In an interview with TV Guide, Franco described the 'GH' role as an outlet "where I can feel more a part of the creative core" than he sometimes feels in feature films. "I've come to realize that maybe this is my only life, so I'm pursuing everything I'm interested in."
In addition to unpredictable acting choices, Franco has also spent the past few years stretching his mental muscles as well as his artistic ones (and more often than not, both at once). Having always regretted his decision to drop out of college, and dissatisfied with the direction of his career, Franco re-enrolled at UCLA in 2006 to attain the English major he gave up on.

---------------

EXERCISE BRIEF:
Answer these questions from the passage on Franco:
(a) Which publication conducted the interview in which Franco discussed the 'GH' role?
(b) In what year did Franco re-enroll at UCLA?
(c) Which major did he return to UCLA to attain?

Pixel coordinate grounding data
---------------

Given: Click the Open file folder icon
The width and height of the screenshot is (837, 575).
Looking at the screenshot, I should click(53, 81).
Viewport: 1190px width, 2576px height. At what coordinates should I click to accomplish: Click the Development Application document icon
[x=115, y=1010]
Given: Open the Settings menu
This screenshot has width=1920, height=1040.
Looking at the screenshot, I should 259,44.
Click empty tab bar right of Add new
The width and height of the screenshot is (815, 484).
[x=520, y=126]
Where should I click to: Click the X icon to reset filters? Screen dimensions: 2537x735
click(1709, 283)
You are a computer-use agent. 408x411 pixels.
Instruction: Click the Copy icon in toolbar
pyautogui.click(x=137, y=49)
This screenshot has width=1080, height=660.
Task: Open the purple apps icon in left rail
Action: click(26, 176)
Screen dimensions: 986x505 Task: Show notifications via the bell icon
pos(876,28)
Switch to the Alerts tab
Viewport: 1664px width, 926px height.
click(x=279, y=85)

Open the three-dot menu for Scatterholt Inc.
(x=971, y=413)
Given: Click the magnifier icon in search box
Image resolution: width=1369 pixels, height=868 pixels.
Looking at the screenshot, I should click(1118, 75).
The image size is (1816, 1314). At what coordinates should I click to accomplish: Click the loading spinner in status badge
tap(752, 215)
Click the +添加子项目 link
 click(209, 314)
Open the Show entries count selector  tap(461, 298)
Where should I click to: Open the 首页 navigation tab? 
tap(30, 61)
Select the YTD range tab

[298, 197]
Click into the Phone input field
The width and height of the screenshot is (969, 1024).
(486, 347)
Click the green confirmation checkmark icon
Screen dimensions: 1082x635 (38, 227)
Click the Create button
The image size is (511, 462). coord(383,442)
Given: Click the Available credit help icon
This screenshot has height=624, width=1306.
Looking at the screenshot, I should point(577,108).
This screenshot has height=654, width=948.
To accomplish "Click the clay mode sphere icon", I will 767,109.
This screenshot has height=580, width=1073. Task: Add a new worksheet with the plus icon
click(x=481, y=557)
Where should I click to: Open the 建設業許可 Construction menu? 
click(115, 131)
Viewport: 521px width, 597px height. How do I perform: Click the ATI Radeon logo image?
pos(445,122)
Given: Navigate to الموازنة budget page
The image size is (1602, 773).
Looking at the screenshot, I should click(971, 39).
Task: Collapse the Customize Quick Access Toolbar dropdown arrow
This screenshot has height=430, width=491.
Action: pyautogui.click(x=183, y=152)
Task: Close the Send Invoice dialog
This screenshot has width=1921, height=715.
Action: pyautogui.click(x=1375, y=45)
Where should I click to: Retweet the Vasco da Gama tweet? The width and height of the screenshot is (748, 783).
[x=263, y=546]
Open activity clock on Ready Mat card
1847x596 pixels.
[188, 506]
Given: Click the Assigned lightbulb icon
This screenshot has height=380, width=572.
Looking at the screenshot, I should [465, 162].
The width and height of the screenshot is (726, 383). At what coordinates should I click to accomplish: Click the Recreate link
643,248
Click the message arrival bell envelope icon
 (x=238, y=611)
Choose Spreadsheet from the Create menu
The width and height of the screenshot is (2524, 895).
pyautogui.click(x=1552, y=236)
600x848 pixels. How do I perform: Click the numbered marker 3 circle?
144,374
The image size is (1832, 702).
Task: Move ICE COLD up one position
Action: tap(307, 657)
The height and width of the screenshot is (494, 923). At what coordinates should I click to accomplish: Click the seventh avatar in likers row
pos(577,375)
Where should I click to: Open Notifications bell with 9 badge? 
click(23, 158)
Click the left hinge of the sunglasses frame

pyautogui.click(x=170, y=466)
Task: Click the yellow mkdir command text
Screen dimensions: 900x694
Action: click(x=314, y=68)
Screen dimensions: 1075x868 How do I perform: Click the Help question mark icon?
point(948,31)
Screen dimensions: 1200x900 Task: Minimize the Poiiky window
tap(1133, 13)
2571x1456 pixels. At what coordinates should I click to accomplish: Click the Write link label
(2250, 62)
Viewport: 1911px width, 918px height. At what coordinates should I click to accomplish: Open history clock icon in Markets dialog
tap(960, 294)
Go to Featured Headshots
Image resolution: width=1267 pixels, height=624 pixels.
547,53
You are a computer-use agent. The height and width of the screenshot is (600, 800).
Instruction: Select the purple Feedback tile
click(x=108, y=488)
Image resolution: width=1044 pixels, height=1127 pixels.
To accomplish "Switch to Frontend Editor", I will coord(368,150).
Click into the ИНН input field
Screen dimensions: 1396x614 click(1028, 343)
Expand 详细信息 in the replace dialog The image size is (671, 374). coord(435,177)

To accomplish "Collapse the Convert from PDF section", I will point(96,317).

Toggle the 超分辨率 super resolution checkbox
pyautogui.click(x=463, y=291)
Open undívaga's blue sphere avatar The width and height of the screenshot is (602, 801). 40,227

---------------

SOLUTION FOR THIS EXERCISE:
(a) TV Guide
(b) 2006
(c) English